Wild Indigo Extract ●
TL;DR. This ingredient is used mainly as a botanical skin-conditioning active, often positioned for soothing, comfort, and visible stress-response support in leave-on skin care. It is not a preservative, emulsifier, or primary structural ingredient.
What does Wild Indigo Extract do in a cosmetic formula?
This ingredient is used mainly as a botanical skin-conditioning active, often positioned for soothing, comfort, and visible stress-response support in leave-on skin care. It is not a preservative, emulsifier, or primary structural ingredient.
Is Wild Indigo Extract clean?
From a clean-beauty perspective, this ingredient is generally a low-friction botanical extract when supplied without undisclosed fragrance components or nonpreferred solvent systems. As with many plant extracts, the main watchpoints are batch variability, trace natural allergens, and the preservative system used in the raw material blend.
Is Wild Indigo Extract sustainable?
This material is plant-derived and generally expected to be biodegradable, with a lighter persistence profile than many synthetic film-formers or silicones. Its sustainability profile depends on agricultural practices, extraction solvent choice, and documentation around responsible sourcing.
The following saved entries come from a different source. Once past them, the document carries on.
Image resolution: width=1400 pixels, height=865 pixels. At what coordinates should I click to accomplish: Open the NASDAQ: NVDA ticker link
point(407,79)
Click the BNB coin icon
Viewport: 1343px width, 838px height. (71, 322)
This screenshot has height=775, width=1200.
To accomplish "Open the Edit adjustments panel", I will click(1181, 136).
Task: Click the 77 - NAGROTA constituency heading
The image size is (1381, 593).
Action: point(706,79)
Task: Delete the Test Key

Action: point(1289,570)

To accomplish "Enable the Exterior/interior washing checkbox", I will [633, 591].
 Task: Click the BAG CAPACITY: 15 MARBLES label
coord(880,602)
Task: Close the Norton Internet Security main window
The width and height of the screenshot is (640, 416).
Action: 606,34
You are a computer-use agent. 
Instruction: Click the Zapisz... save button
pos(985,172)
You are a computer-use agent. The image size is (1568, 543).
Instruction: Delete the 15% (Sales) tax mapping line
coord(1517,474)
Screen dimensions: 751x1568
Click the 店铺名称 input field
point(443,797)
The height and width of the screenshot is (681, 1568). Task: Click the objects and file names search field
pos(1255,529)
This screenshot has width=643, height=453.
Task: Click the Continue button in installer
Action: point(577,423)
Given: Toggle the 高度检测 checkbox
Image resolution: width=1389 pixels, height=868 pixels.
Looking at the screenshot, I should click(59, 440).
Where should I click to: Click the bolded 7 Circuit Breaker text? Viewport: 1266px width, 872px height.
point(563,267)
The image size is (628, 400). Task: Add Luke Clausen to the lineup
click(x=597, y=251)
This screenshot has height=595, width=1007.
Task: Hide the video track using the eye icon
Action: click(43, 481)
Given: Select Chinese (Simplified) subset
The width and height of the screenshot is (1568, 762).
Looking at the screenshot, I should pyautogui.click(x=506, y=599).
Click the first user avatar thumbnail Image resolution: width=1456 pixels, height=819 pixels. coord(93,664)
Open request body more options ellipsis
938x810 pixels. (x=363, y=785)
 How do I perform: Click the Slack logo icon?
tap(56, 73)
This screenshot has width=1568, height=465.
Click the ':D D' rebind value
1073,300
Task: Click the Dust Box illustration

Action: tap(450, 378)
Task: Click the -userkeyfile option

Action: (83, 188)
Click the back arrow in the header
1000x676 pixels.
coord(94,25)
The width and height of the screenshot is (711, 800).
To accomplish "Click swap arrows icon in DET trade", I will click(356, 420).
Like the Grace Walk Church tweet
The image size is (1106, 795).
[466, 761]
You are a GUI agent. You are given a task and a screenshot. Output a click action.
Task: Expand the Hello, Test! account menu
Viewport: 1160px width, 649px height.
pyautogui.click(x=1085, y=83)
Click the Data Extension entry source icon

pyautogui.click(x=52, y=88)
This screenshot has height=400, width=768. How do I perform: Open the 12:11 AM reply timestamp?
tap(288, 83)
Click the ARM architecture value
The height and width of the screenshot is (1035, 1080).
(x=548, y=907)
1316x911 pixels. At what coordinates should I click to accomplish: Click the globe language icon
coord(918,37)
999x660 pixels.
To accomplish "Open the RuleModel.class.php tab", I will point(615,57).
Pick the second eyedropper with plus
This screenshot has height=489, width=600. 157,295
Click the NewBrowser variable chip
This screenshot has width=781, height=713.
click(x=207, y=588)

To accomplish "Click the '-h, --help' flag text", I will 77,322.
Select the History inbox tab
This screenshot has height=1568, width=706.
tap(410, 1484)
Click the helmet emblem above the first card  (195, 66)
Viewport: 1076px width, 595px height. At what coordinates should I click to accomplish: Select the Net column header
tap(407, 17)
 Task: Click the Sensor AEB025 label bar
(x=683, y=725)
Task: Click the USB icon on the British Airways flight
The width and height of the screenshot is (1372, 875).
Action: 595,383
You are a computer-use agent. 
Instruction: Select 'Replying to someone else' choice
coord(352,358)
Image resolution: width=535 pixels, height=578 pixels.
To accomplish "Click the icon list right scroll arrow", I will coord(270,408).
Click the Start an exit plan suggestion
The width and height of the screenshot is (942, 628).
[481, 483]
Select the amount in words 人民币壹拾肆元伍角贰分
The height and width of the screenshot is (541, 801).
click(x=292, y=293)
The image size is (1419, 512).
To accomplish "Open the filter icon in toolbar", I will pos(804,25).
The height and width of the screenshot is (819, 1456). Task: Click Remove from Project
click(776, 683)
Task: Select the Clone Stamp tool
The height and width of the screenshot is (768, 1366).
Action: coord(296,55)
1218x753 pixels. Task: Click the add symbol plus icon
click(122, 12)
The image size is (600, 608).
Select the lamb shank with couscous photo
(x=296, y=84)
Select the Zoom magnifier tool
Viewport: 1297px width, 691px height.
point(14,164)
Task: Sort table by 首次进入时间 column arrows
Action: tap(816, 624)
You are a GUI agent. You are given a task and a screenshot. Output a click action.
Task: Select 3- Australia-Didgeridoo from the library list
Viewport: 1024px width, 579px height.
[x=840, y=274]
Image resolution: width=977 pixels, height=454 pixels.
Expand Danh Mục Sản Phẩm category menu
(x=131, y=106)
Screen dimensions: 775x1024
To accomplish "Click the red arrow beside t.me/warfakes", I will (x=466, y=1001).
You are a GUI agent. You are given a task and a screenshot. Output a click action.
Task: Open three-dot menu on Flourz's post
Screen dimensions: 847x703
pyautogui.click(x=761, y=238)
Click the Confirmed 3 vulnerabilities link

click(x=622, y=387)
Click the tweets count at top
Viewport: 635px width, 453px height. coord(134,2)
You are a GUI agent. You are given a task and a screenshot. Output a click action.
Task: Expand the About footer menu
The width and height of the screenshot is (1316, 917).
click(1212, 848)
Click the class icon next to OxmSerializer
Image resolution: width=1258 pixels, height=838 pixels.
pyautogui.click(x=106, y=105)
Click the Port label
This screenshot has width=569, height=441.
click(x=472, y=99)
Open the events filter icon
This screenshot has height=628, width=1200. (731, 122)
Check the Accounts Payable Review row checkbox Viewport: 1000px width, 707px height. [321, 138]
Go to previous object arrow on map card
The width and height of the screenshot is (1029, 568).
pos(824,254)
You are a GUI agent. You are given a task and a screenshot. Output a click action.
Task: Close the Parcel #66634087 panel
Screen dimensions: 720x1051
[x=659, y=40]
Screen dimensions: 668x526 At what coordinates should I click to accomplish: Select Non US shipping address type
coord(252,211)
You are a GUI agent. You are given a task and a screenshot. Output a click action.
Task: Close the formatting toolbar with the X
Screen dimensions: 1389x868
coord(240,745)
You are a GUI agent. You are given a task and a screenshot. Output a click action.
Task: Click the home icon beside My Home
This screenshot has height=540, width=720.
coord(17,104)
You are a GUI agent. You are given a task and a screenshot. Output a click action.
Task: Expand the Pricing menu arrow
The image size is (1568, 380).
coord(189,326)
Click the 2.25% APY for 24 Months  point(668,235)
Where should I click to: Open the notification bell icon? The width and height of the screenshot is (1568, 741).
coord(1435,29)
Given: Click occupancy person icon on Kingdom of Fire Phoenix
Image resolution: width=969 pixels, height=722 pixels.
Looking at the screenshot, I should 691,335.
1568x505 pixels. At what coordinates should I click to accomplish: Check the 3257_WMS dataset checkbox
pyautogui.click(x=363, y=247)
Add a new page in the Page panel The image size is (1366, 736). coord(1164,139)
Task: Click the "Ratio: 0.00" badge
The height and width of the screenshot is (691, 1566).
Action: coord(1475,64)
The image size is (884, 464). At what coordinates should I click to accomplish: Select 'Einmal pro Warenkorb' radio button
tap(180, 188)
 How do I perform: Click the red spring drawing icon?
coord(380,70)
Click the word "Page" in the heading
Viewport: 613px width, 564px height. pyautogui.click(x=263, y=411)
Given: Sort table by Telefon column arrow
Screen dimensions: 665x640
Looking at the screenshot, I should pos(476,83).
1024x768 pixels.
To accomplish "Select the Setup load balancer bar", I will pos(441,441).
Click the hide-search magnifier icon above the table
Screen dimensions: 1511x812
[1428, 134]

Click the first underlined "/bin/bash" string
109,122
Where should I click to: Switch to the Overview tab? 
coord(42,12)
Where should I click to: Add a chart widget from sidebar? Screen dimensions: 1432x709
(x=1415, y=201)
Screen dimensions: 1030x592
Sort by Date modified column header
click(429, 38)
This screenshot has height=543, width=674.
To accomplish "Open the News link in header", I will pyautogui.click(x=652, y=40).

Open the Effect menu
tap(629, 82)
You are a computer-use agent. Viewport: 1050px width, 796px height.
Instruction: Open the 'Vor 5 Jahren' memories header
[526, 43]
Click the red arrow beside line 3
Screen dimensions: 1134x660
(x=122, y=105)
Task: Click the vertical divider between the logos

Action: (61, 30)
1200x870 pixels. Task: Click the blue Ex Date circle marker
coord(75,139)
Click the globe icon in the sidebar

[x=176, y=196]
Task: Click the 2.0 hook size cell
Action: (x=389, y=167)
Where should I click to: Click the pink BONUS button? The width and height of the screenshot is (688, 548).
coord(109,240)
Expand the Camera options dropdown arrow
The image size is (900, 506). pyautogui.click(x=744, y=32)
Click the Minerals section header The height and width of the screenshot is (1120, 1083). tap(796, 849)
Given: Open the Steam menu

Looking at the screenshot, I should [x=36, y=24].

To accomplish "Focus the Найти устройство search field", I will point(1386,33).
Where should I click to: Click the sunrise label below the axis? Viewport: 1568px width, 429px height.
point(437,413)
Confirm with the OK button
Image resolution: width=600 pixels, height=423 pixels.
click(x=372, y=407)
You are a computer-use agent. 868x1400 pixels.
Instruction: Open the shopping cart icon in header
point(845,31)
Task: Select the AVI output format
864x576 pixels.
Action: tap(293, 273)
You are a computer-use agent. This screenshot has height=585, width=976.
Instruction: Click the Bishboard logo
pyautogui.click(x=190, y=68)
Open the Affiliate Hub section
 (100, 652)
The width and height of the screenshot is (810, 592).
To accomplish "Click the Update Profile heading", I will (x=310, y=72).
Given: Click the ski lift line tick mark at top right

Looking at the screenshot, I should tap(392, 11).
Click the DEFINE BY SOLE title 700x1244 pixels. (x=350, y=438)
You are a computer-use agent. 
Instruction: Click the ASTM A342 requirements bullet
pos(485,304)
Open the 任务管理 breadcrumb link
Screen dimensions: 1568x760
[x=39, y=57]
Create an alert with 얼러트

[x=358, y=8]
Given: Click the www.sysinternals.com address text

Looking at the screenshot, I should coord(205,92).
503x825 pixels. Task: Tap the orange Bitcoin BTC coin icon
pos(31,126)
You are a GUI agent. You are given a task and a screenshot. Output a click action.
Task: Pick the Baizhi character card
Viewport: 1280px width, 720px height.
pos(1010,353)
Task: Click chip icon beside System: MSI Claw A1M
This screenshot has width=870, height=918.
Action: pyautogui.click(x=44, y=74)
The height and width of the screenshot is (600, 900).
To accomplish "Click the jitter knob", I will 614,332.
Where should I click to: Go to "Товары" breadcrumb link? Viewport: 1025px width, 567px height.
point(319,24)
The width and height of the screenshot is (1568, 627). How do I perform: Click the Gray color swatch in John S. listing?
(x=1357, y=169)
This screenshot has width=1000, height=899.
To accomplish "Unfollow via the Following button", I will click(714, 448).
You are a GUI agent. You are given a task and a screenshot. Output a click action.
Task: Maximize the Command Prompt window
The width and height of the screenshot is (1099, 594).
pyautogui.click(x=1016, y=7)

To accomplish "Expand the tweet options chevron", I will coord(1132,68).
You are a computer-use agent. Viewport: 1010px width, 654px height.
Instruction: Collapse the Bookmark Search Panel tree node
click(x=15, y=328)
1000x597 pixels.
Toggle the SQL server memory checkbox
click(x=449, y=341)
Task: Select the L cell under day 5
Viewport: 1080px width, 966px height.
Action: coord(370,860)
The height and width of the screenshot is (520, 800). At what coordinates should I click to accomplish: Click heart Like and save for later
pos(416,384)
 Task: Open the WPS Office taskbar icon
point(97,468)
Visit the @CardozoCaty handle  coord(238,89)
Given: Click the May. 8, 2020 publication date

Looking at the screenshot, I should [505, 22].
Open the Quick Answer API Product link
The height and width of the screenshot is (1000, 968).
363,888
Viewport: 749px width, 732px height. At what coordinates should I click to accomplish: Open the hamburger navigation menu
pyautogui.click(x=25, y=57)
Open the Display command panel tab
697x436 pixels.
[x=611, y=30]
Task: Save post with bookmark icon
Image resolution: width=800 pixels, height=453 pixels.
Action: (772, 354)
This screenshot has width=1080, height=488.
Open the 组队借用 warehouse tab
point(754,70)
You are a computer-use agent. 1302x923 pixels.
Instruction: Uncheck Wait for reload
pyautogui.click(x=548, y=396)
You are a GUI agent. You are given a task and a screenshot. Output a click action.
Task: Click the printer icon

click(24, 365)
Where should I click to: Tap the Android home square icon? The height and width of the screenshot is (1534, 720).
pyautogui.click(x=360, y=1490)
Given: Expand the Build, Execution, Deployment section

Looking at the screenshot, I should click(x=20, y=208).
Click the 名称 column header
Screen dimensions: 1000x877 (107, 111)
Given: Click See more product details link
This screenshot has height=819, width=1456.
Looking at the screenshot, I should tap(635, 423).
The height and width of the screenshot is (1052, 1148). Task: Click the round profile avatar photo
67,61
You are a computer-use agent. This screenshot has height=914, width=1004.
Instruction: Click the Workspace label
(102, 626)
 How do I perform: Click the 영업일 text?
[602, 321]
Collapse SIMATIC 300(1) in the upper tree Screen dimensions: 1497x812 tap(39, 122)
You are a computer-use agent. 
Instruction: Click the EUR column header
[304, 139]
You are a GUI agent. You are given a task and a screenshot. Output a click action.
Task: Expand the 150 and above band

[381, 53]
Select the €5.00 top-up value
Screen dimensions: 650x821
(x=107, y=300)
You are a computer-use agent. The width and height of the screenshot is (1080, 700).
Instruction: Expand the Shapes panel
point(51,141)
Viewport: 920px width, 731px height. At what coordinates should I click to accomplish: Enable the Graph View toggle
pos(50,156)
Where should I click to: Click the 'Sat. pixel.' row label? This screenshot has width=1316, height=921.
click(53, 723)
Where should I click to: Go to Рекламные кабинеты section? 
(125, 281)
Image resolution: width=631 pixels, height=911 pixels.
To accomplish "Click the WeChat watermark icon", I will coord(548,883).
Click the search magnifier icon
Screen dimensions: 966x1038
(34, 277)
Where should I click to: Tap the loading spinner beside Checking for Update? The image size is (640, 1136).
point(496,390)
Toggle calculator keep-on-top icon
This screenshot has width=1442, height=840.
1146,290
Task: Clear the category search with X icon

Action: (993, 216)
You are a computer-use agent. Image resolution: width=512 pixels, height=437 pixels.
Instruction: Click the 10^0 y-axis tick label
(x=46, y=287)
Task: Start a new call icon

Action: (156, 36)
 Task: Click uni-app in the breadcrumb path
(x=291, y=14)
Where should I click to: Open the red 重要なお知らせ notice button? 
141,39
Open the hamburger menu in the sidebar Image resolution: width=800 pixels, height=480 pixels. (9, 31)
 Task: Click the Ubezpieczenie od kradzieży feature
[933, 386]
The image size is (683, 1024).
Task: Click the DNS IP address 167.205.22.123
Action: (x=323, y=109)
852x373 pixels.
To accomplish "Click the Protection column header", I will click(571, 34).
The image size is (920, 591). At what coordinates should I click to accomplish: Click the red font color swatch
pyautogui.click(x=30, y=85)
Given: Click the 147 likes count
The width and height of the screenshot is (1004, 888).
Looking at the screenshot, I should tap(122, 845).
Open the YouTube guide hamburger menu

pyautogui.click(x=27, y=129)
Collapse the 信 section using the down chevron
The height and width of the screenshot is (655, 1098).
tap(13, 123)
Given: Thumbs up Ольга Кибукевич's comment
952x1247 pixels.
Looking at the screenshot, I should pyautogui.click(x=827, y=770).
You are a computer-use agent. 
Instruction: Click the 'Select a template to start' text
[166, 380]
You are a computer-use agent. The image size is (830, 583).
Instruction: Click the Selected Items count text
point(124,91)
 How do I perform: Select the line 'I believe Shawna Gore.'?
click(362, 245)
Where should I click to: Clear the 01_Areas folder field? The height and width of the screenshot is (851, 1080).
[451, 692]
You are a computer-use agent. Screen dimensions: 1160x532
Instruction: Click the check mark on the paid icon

Is Wild Indigo Extract COSMOS-approved?
It can be permitted under COSMOS-natural and COSMOS-organic when produced as a plant extract using approved extraction methods and allowed solvents. It fits Green Chemistry better when sourced renewably, extracted with water, ethanol, glycerin, or other accepted solvents, and supplied with minimal processing residues.
How does Wild Indigo Extract work chemically?
This compound is a complex botanical mixture rather than a single molecule, typically containing polar plant metabolites such as polyphenols, flavonoid-like compounds, sugars, and organic acids depending on the source and extraction method. Supplier extracts are commonly used at low percentages in the finished formula, often around 0.1% to 2%, and are usually formulated in the water phase with attention to pH, microbial preservation, and color or odor contribution.